Mortalità per mesotelioma maligno in eccesso in 100 comuni lombardi, con una forte concentrazione tra la Bergamasca e Pavia. In queste due province si concentrano, infatti, ben 48 dei 375 comuni italiani il cui il numero di decessi per mesotelioma è superiore al numero atteso sulla base della media regionale (29 nella Bergamasca, 19 nel Pavese). È uno degli aspetti che emerge dal rapporto dell’Istituto superiore di sanità sulla mortalità per amianto nel nostro Paese, che ha preso in esame il periodo tra il 2010 ed il 2020.
La buona notizia è che si nota una diminuzione del numero dei decessi per mesotelioma tra gli under50 negli ultimi anni: un primo effetto della legge 257/92 con la quale l’Italia vietò l’utilizzo dell’amianto e la produzione di manufatti contenenti amianto. D’alta parte, però, gli effetti di questo materiale, killer silenzioso (il periodo di latenza tra esposizione a fibre di amianto e comparsa del mesotelioma è di 30-40 anni), continuano a persistere.
La Lombardia è la regione con più morti in valore assoluto (4.223 sui 16.993 di tutta Italia), pari a 3,41 ogni 100mila abitanti (il tasso standardizzato a livello nazionale è di 2,26). “Nel complesso – spiega il rapporto – i dati presentati sono coerenti nell’indicare che l’amianto costituisce ancora un’emergenza ambientale e sanitaria nel nostro Paese, anche se si comincia a registrare un lieve decremento dei tassi di mortalità per mesotelioma maligno”.
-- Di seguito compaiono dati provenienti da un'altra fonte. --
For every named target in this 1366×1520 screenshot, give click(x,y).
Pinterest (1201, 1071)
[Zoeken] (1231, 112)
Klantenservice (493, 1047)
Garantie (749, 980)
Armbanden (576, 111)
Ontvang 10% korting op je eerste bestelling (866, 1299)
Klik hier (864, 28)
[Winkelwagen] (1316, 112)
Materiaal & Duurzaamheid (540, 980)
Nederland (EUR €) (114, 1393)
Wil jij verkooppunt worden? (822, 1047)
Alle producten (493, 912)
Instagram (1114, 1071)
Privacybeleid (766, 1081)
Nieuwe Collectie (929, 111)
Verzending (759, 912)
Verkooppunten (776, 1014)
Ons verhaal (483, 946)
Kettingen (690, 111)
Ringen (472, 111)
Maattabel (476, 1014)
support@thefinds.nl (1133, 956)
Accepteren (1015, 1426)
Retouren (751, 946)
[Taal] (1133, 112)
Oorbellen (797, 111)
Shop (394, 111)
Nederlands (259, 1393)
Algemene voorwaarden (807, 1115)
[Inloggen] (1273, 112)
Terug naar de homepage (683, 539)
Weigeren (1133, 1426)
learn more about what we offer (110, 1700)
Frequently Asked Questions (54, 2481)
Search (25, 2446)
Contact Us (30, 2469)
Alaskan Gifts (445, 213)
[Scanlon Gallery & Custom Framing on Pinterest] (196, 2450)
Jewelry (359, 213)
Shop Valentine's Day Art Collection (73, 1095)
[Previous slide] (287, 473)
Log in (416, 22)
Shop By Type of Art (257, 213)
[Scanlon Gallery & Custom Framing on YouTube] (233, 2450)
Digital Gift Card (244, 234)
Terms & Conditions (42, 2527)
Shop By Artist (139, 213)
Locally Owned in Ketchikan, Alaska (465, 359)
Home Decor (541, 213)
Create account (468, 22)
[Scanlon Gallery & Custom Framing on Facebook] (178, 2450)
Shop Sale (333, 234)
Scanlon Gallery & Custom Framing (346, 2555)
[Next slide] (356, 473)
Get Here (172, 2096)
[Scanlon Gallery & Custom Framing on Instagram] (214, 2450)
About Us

In Lombardia, per il mesotelioma pleurico maligno, le aree note per la presenza di esposizione ad amianto sono chiaramente identificate, in particolare l’area di Broni (in cui ha operato tra il 1932 e il 1993 la Fibronit, la seconda più grande fabbrica di manufatti in cemento-amianto italiana dopo la Eternit) nella provincia di Pavia; diverse aree nella parte prealpina della regione delle province altamente industrializzate di Varese, Monza e Brianza, Bergamo e Brescia; e un’ampia area nella provincia di Sondrio con bassa densità di popolazione.
L’area di Broni risulta particolarmente esposta anche per il tumore ovarico, insieme all’area attorno al Lago d’Iseo, dove si trova il Comune di Sarnico (in provincia di Bergamo, al confine con Brescia), dove dal 1920 al 1993 ha operato un’industria che produceva articoli in amianto, quali tessuti e guarnizioni di gomma e metallo. “Le morti e le malattie per amianto destano un grande senso di ingiustizia sociale che richiama tutti alla necessità di intervenire – ha dichiarato Marco Martuzzi, direttore del Dipartimento Ambiente e Salute dell’Iss –. In Italia molto è stato fatto negli ultimi decenni, per cui oggi si vedono i primi effetti positivi. Ma l’amianto rimane un’emergenza ambientale e sanitaria”.